Lately I've been, well I'll correct those words, for quite some time now(lol) I haven't been quite sure of a lot of things in my life.
- Like why am I subjected to situations that constantly make me hear a former lovers words and understanding the full meaning behind them?
- Why did I chose this major again?
- What did I do to deserve this, losing my car?[Apparently my mission here on earth isn't done because I'm still here]
- Why do I keep meeting dumb women?[lol]
- Or worse, why do I keep meeting women whom I can't have or that I shouldn't even want?

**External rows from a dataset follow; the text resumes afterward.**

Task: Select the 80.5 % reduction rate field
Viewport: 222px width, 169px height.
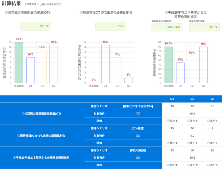Action: pyautogui.click(x=204, y=27)
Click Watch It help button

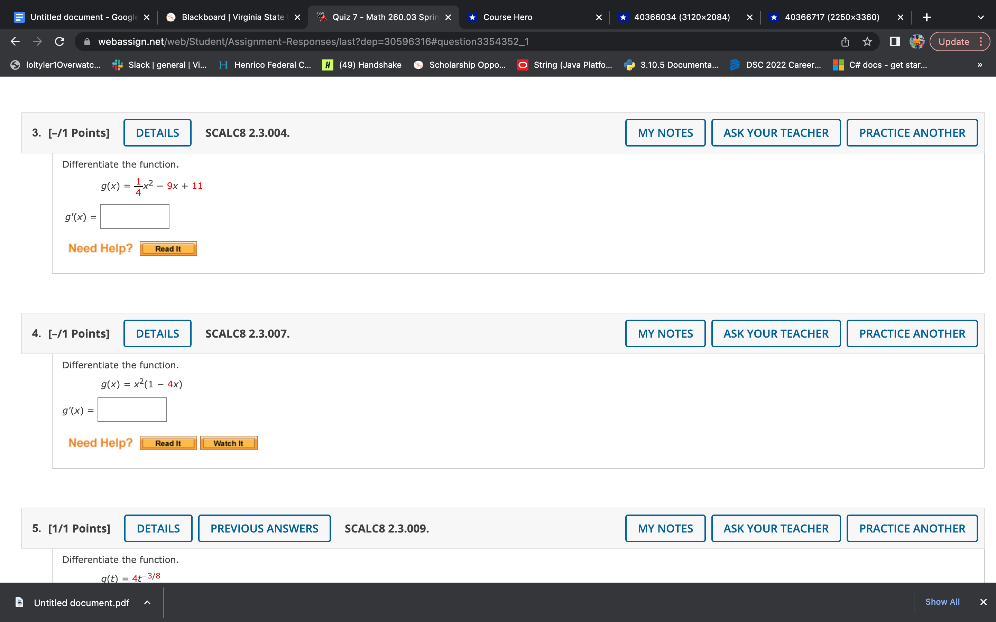point(228,443)
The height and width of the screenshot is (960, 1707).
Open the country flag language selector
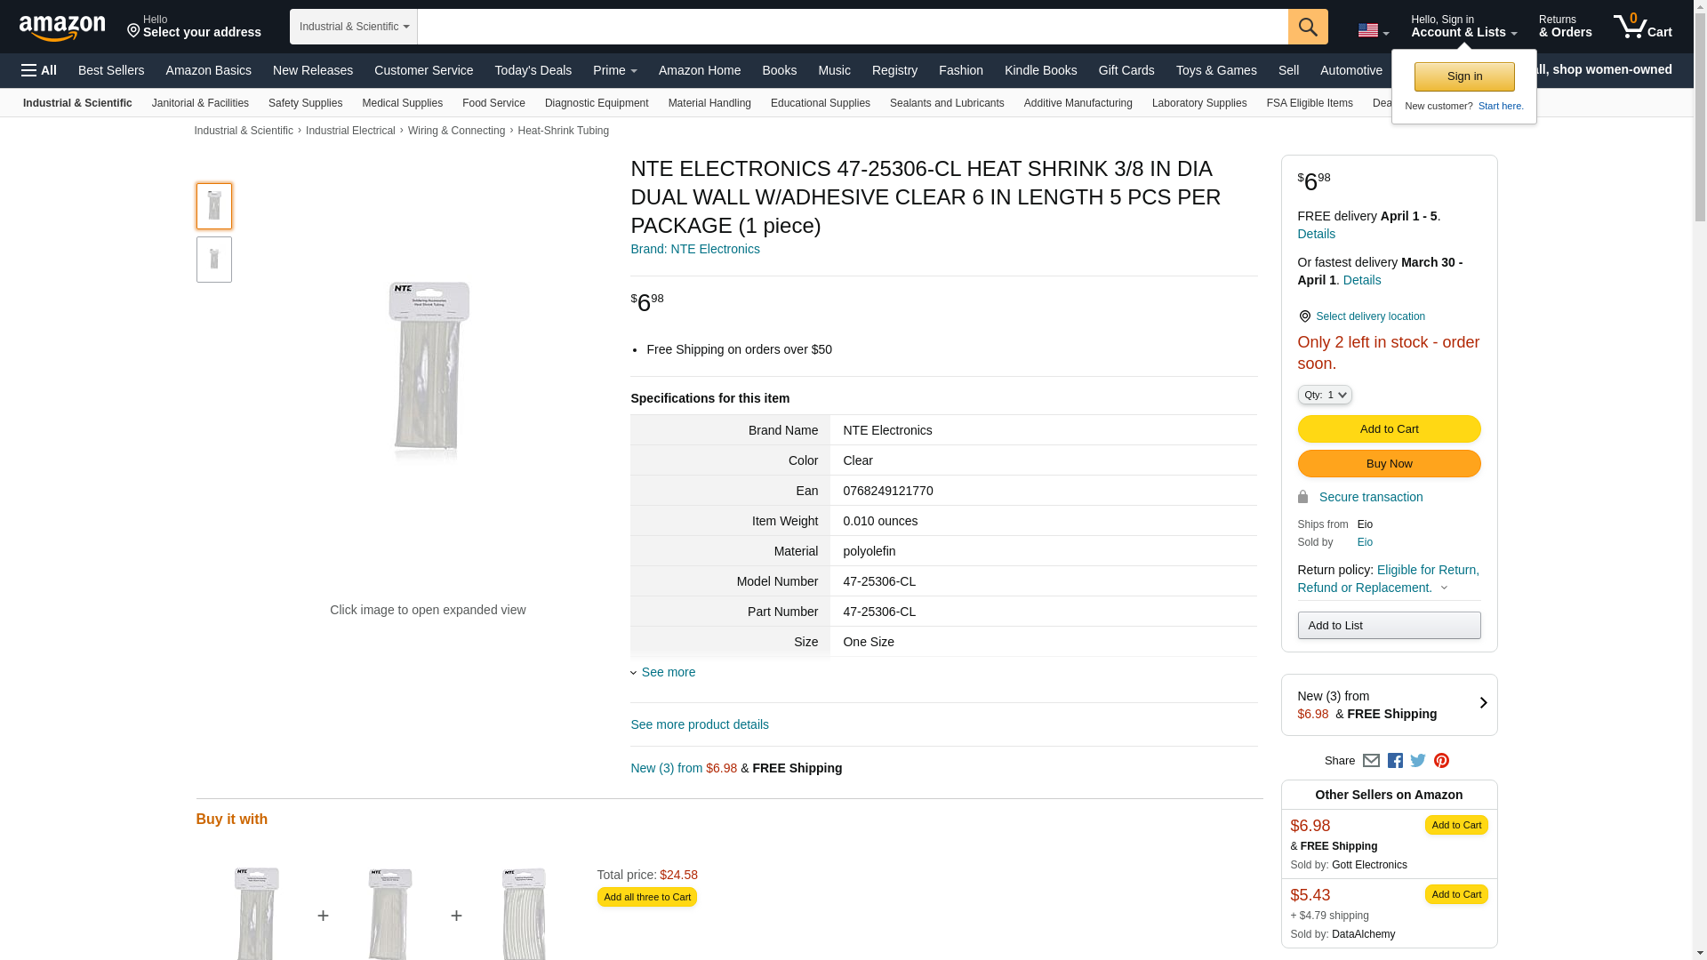[1373, 30]
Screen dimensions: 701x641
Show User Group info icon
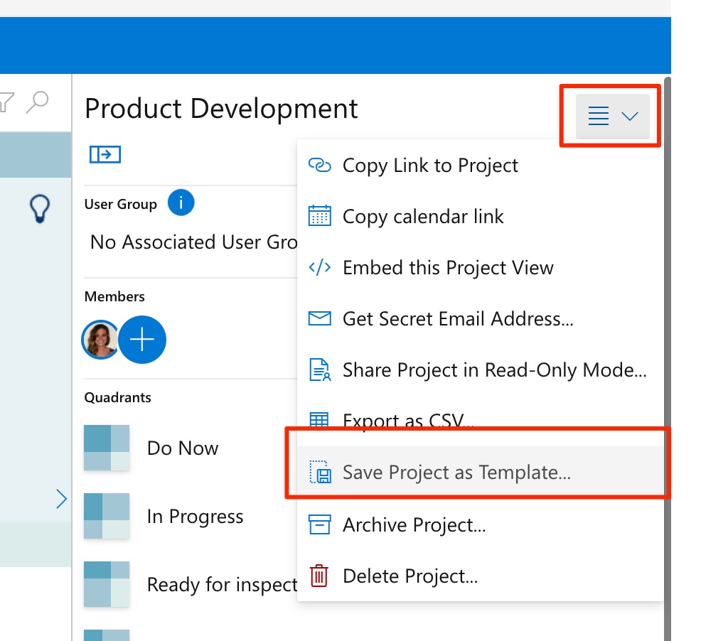(x=181, y=203)
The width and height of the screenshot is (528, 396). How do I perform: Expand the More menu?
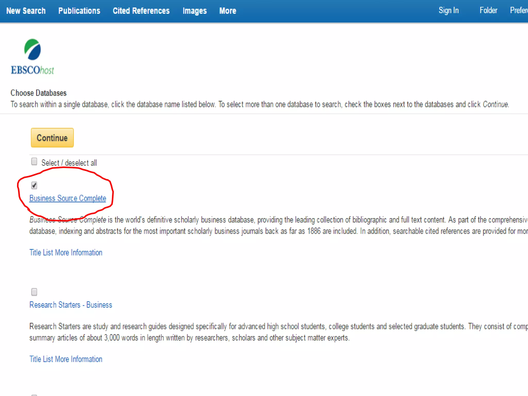228,11
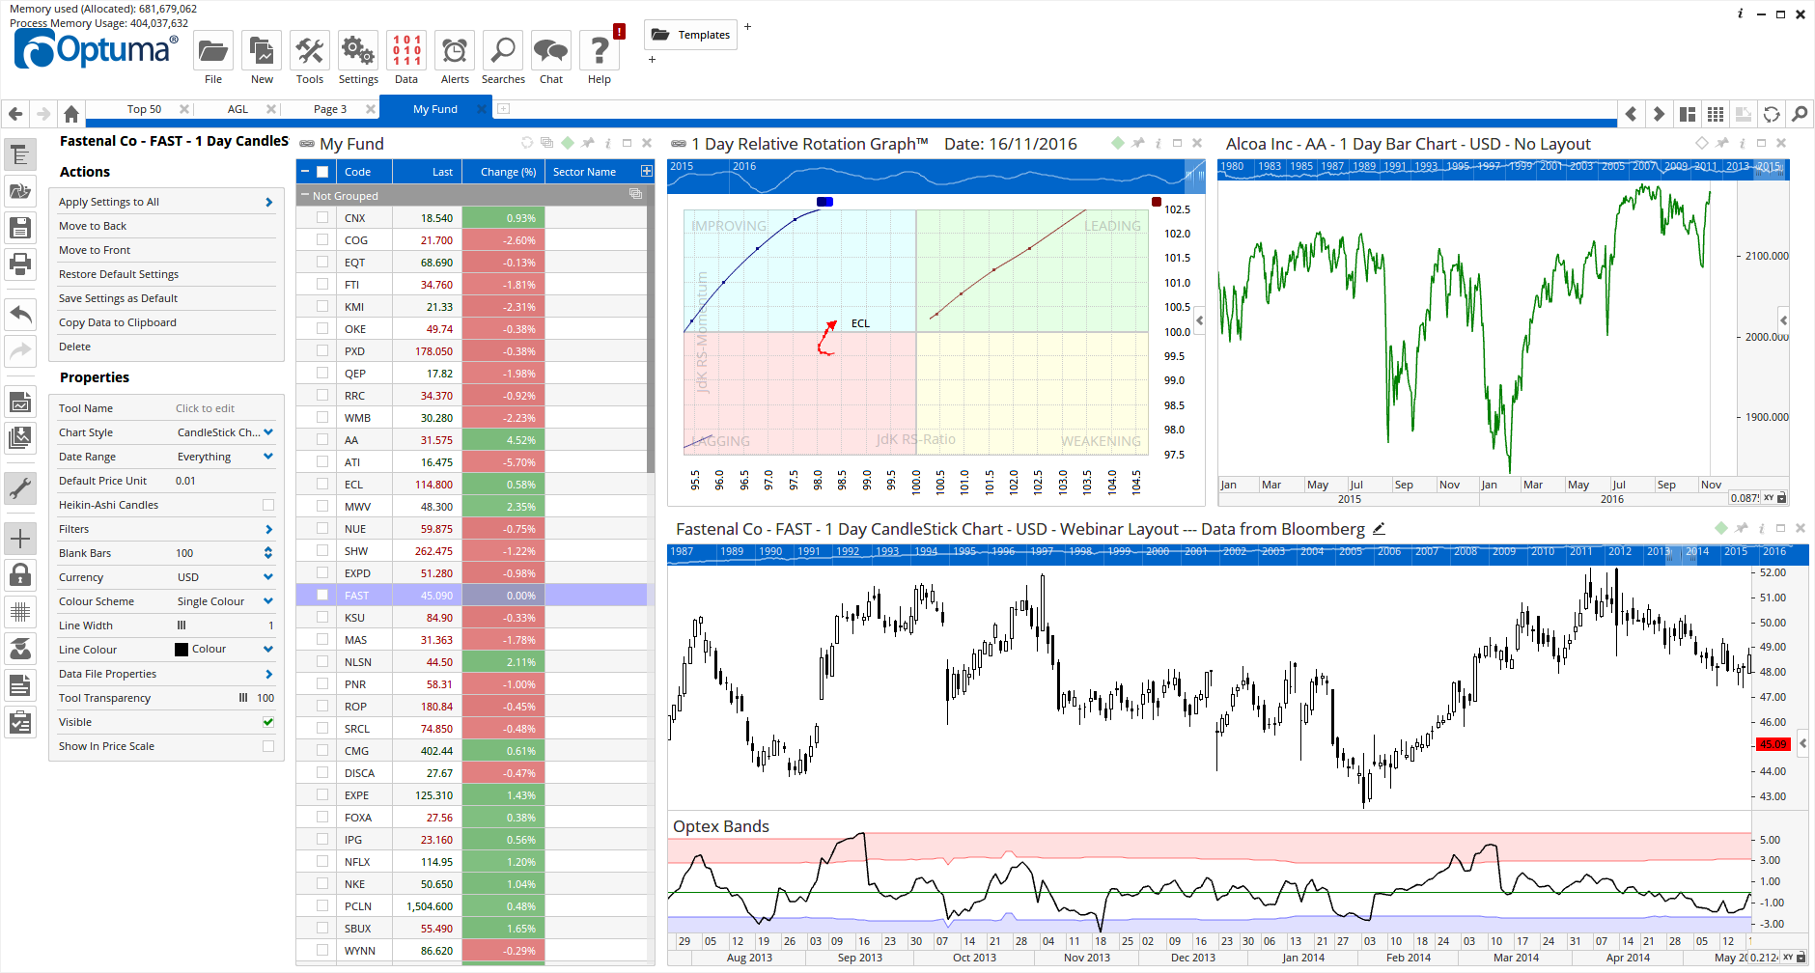This screenshot has height=973, width=1815.
Task: Switch to the Top 50 tab
Action: click(x=144, y=109)
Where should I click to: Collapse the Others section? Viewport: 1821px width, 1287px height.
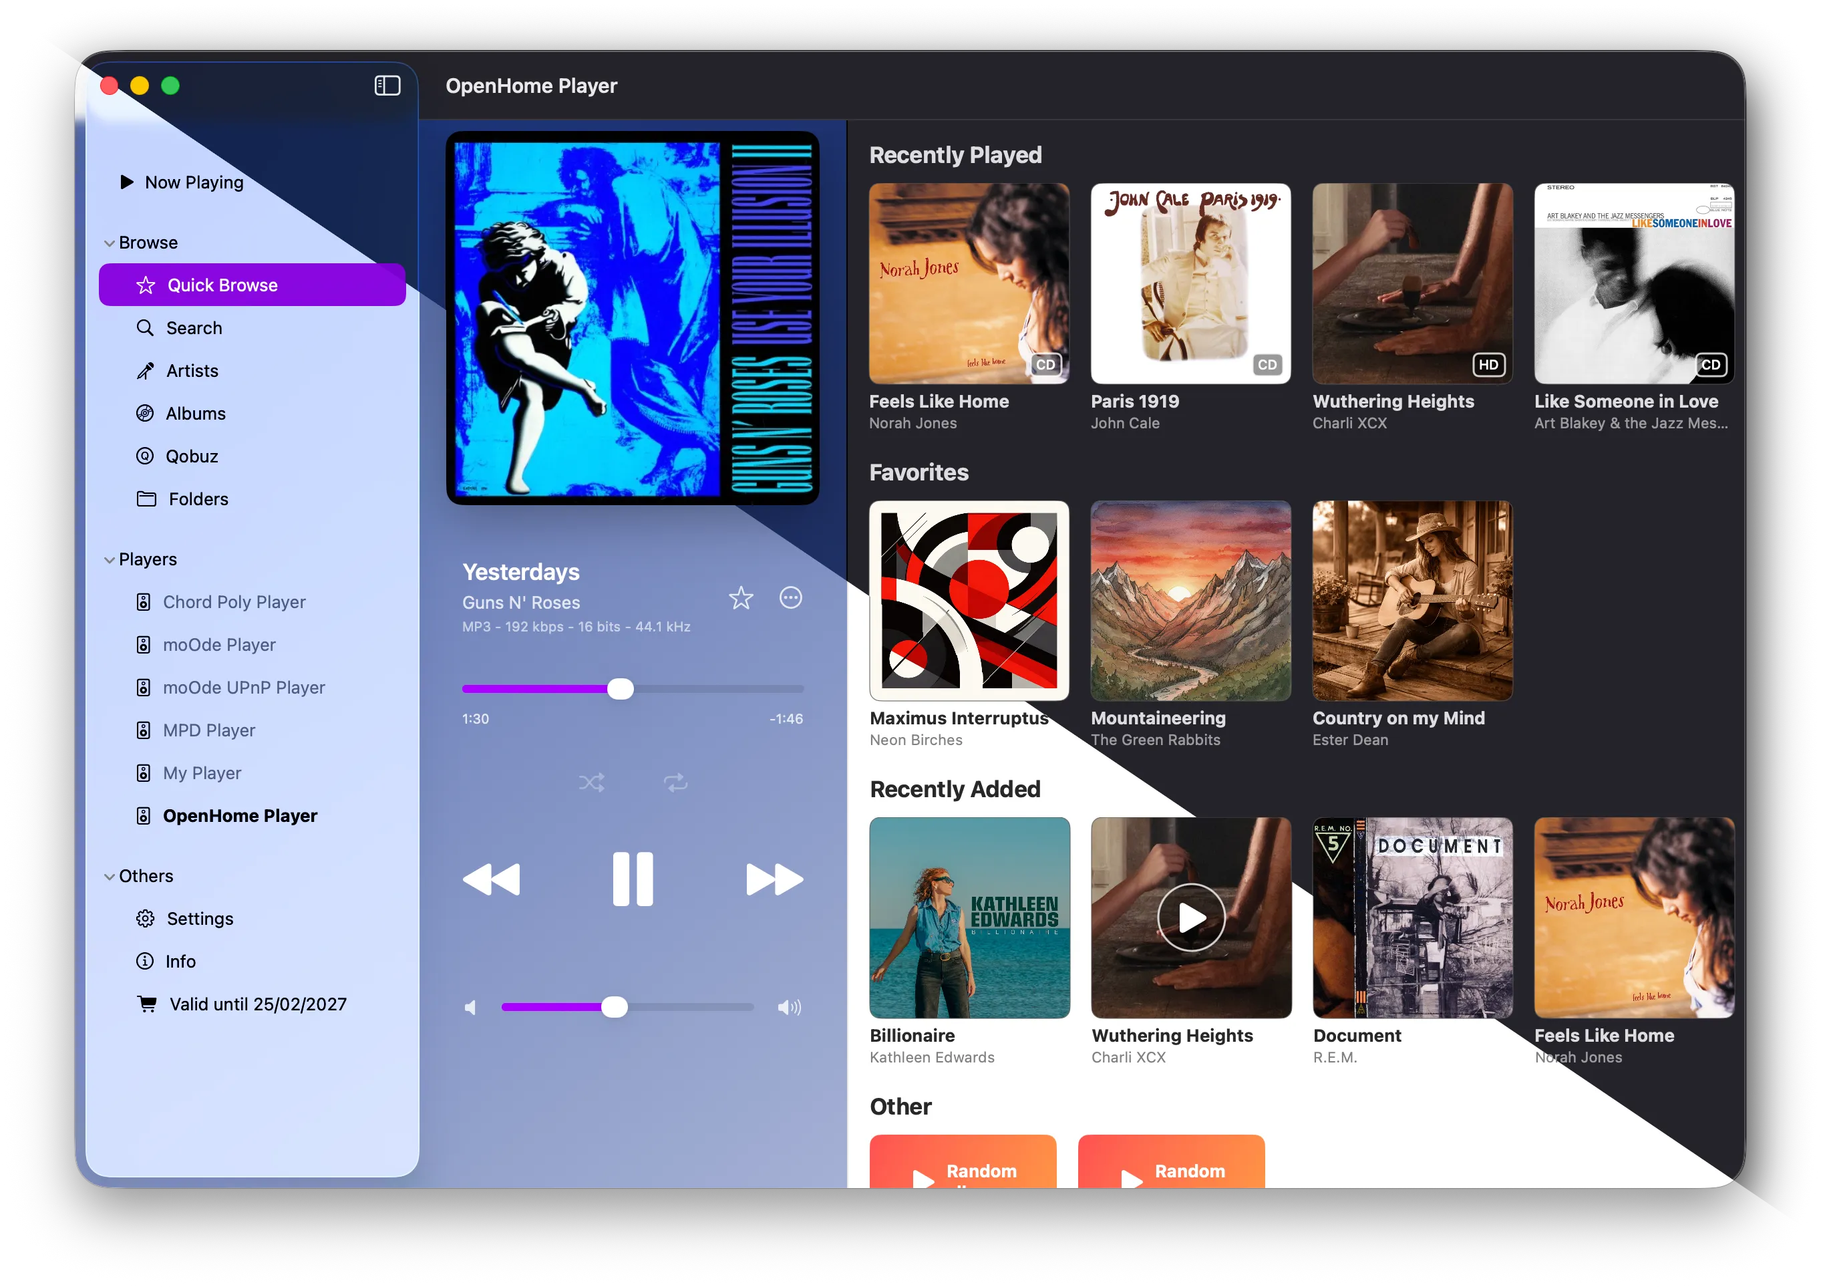(x=109, y=875)
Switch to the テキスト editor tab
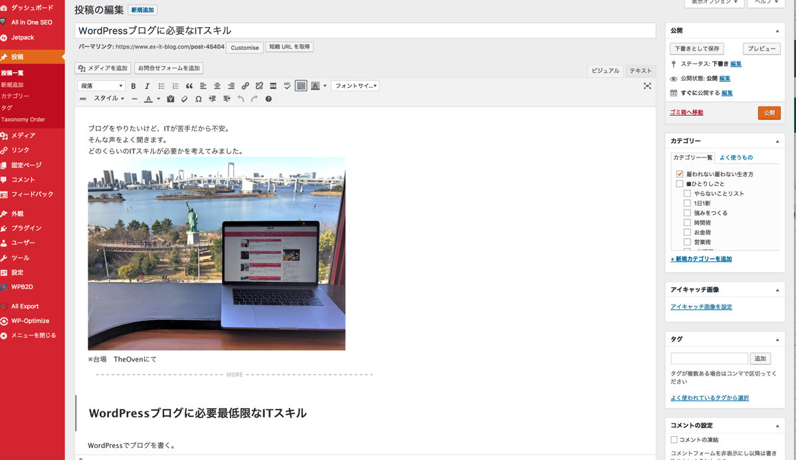 point(640,70)
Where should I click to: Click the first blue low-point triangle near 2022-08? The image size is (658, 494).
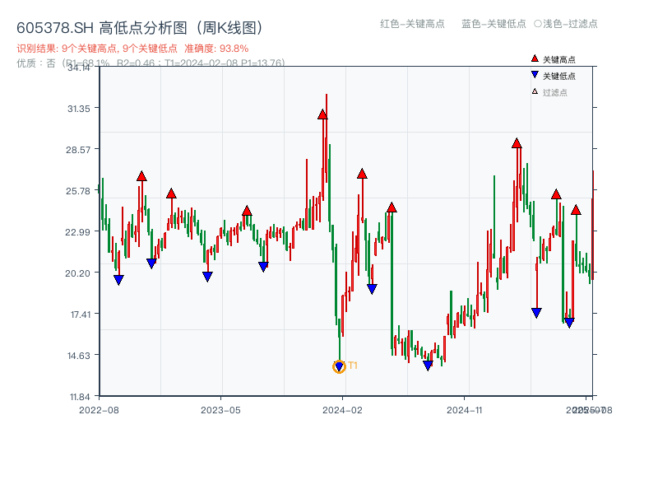118,281
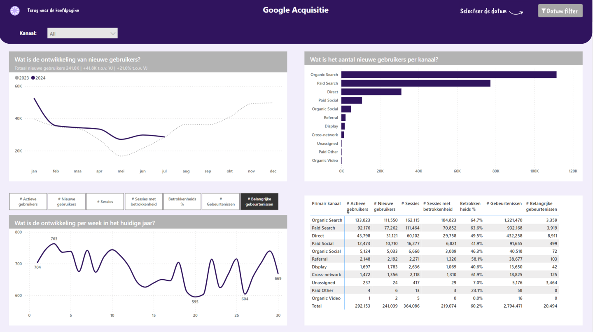
Task: Switch to Betrokkenheids % tab
Action: pos(182,202)
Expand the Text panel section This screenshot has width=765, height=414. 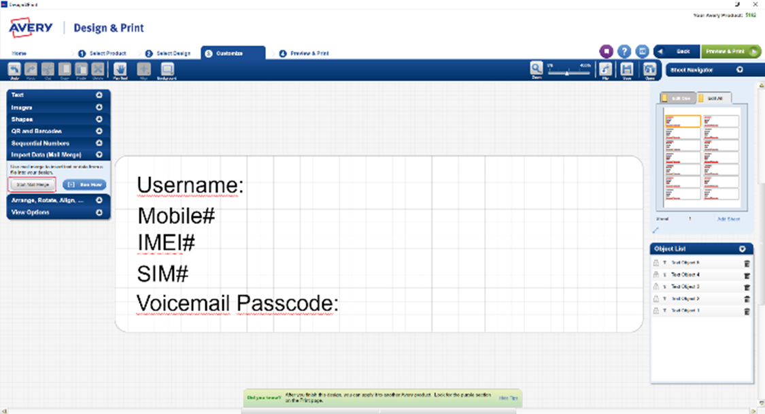tap(99, 96)
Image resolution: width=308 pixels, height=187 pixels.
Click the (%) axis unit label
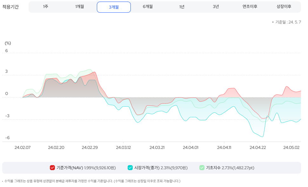8,43
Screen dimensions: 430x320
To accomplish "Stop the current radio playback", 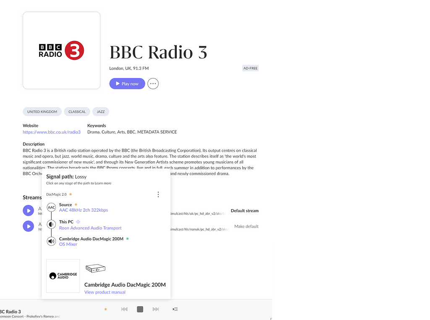I will tap(140, 309).
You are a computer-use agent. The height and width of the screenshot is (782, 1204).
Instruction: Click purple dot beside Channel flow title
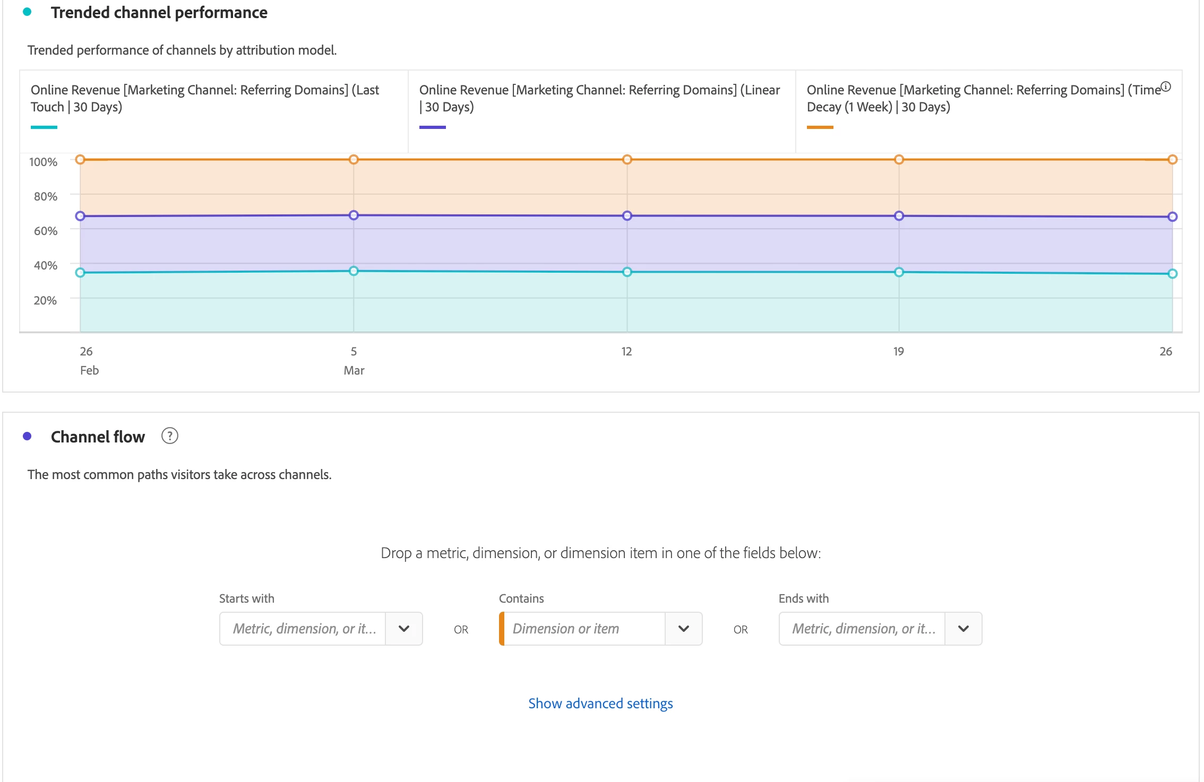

- Where do I go from here?
So to clarify for you, My most recent ex, she left a mark on me that I don't even believe she realizes how deep it was. The situations she was forced into I keep finding myself in her shoes in my day to day life, like someone's trying to make me see something. I know what I've said and what I thought and felt deep down, but what's the point of this lesson if she and I aren't well, lets just say somethings never come back. Edge of Desire by John Mayer is playing right now, "I want you so bad, I'll go back on the things I believed,
There I just said it, I'm scared you'll forget about me."
I hate police work, I've been in this major now for almost a year, I HATE IT. Its so fucking stupid, along with this school. So lets just say I'm going to do what I must to get the hell out. I'm still aiming for New York and/or Florida. I have plans but as they say people make plans while God laughs.
The accident has put me so far behind in my mind. Its made me dependent which I can't stand. I haven't truly needed anybody for a long time, I can't lie sometimes I made bad decisions that forced me to stick my hand out. I smoked everyday just to sleep. I quit for about two months and had such trouble sleeping. I was buying once a week to sustain me. I can't front it was a bad habit, but somethings gotta give when your minds forced to think under stronger gravity. Since the accident I've quit. The one thing I'm waiting for now is the ability to sleep normally, I still stay up to 3-4 am even if I'm tired. I wake up everyday at 8:30-45 ITS WEIRD!
Okay when I say dumb women I mean a woman who has the nerve to have a boyfriend at home, is going on a date with someone else while her man is at work and hits me up for sex. That kind of dumb. I think I've said enough on this subject.
Women I can't have, I'll save this subject for another day.
I got unemployment, I should be getting a car very very soon hahah yeah Ive been saying that for how long now? Anyway I'm just happy somethings giving slowly but surely somethings giving.
Have you ever felt like you and another person are doing the exact same thing to each other? Keeping up with someone else but with no words? Like you secretly check up on them regardless of what's going on in your life? Like they still matter to you but you say nothing making seem as though you don't care?